SAN BAUDELIO DE BERLANGA
- Although it was declared National Monument in 1917, its paintings were sold to several Northamerican museums in 1922; however, some of those paintings were recovered by the Prado museum in 1957.
- There has been a big controversy regarding the date it was built, due to the special characteristics of the building and its paintings. Today it is generally accepted it belongs to the end of the 11th century.
- The photos of this card en the nine first of gallery were taken before the last restortion of San Baudelio.
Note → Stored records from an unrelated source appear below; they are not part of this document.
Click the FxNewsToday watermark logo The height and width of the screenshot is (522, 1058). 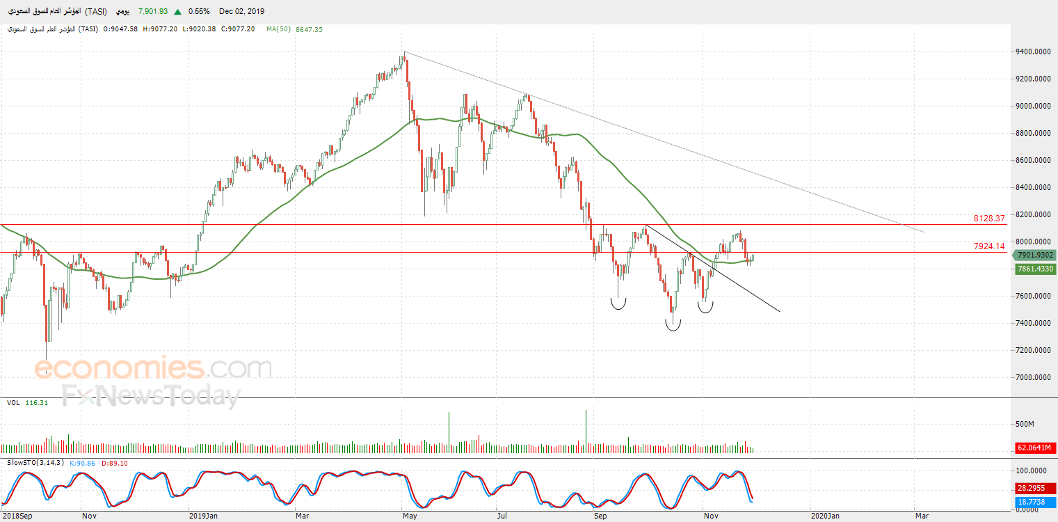(x=150, y=397)
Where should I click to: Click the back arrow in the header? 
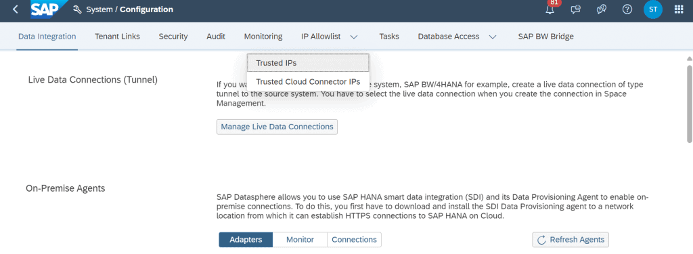coord(16,9)
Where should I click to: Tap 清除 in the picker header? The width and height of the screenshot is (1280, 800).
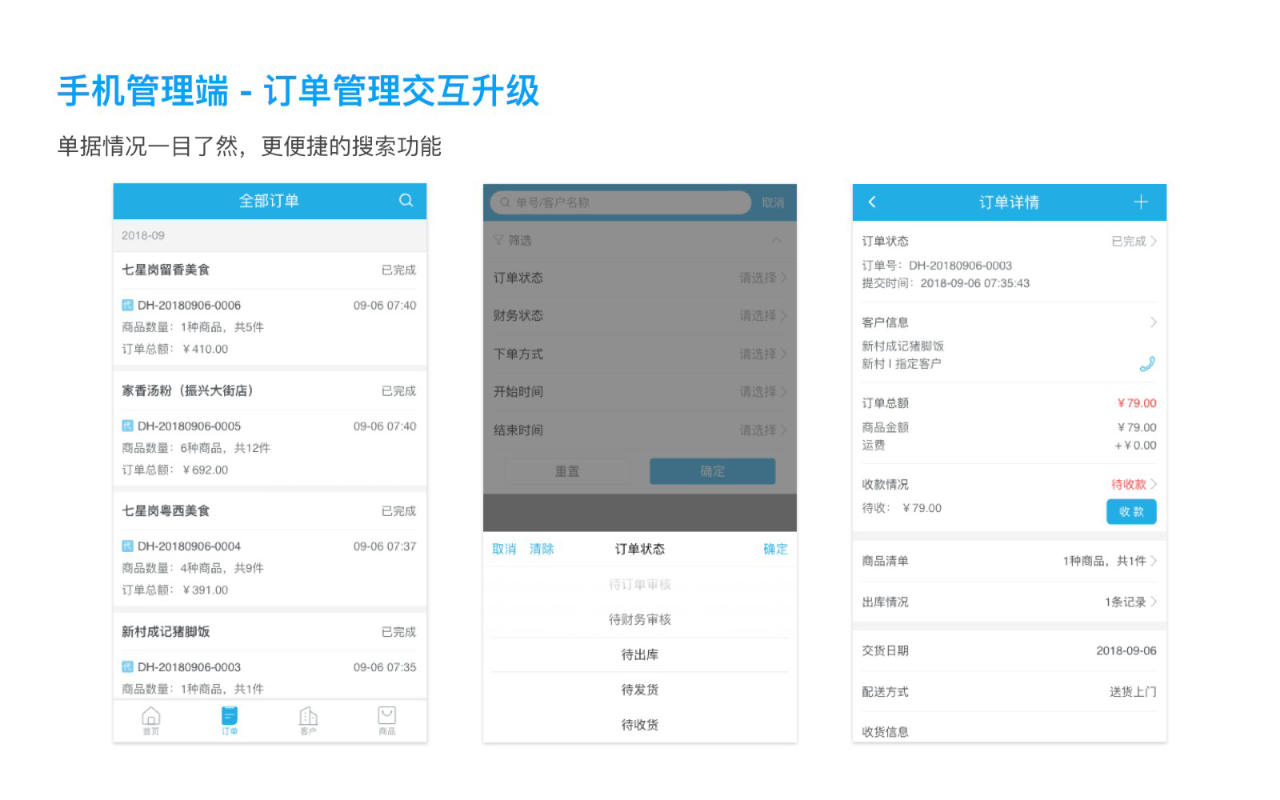[542, 550]
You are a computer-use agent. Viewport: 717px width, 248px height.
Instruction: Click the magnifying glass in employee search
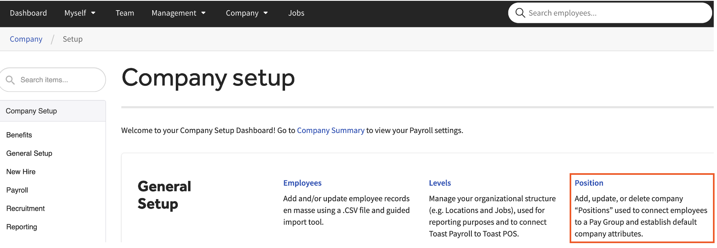coord(520,13)
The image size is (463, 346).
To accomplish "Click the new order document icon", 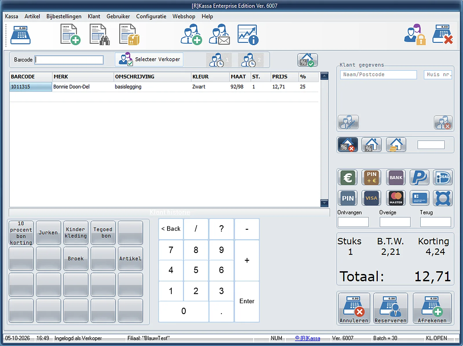I will tap(70, 34).
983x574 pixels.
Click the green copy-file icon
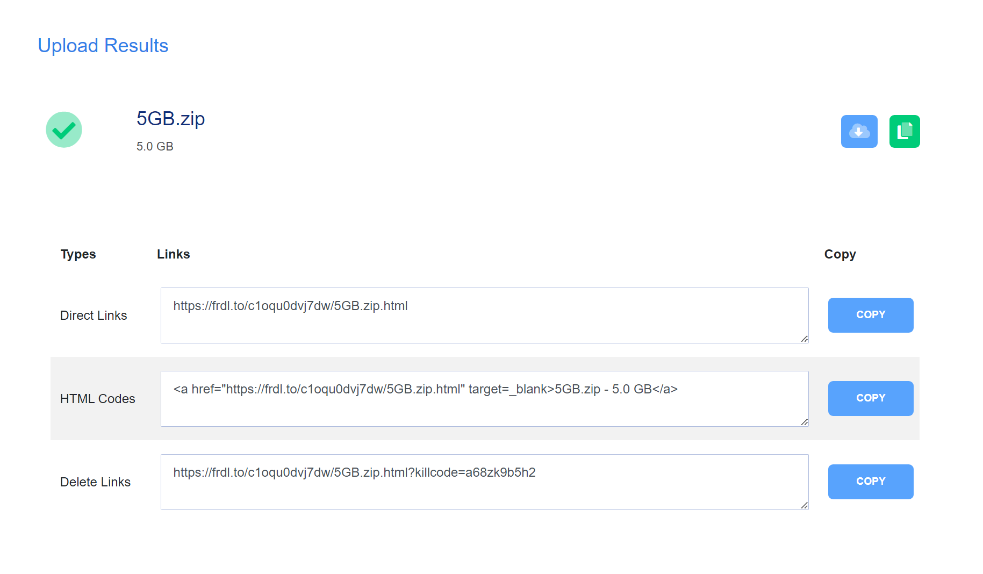(904, 131)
But surprises are just about to start. Opposite the apse, as something also exclusive of this church, the western half of the nave is occupied by a set of three rows of six small columns each, that support very irregular horse shoe arches. They are cylindrical upon cubic plinths, without bases but with some decoration in the joint with the plinth, and without a capital, although the conjunction of several arches upon each column forms something similar to a keel moulding. This ensemble produces the sensation of forming a small mosque of less than two meters high, without any precedent in Spanish Pre Romanesque art, supports small cloister vaults between the arches (in this case the vaults have four stretches), a second plan that takes up a great part of the western half of the church (the only precedent that we know of is the gallery in Santa Cristina de Lena. However, in San Baudelio the interpretation of this raised space, that also has a balustrade, partly rebuilt during the last restorations, is more complex than in the case of the Asturian church, as its inner space, besides the elements we find in it, including the inner staircase attached to the southern side, this one has a door to the outside and a sort of oratory, also covered by a barrel vault, with access through a small horse shoe arch of just 1.8m high, that goes on from the choir to the central pillar, generating a small peculiar chapel within the church, also facing east, as the apse does. Neither there are precedents in Spanish Pre Romanesque art of raised chapels of this kind, for which several interpretations have come up, since the one supporting it was an area for laymen to the one that holds it was a tabernacle for private cult ceremonies, but so far we are not certain as what its real purpose was.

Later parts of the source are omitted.